◆ Instructions to follow ◆
Reproduce the items below without changes, starting at the line containing "Describe the element at coordinates (904, 333)" and ending after the line containing "coordinates (507, 186).".

**********

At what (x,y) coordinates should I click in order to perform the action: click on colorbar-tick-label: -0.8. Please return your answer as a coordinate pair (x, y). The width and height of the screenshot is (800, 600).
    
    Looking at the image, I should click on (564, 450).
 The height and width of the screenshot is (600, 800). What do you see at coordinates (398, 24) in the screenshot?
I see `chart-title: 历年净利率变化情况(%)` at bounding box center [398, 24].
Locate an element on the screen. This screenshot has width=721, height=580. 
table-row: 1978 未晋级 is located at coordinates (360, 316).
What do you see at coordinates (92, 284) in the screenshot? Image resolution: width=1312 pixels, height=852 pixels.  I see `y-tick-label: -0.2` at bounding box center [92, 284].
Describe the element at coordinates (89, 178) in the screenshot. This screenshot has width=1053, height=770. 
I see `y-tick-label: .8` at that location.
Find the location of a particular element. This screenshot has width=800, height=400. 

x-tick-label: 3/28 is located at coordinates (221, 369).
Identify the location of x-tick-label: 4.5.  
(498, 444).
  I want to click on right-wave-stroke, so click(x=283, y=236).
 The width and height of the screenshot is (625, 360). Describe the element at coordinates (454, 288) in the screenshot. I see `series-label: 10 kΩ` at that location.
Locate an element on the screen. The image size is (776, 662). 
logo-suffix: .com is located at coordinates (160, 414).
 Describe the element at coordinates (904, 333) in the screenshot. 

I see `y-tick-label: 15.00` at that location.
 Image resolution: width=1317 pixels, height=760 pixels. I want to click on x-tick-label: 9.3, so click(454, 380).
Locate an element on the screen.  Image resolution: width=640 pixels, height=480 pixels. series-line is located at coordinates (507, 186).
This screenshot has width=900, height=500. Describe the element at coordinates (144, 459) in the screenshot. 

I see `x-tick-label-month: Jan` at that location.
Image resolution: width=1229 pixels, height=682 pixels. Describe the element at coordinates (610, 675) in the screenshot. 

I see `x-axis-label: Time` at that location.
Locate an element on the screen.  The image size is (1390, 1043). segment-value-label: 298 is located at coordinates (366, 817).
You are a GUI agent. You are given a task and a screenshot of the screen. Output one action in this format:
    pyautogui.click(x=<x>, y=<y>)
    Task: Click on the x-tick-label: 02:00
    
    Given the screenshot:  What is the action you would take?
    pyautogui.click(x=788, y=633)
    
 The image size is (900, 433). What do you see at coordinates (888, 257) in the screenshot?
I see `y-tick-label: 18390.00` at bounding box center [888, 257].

**********

◆ Finished exercise ◆
 Describe the element at coordinates (904, 333) in the screenshot. 

I see `y-tick-label: 15.00` at that location.
 Image resolution: width=1317 pixels, height=760 pixels. I want to click on x-tick-label: 9.3, so click(454, 380).
Locate an element on the screen.  Image resolution: width=640 pixels, height=480 pixels. series-line is located at coordinates (507, 186).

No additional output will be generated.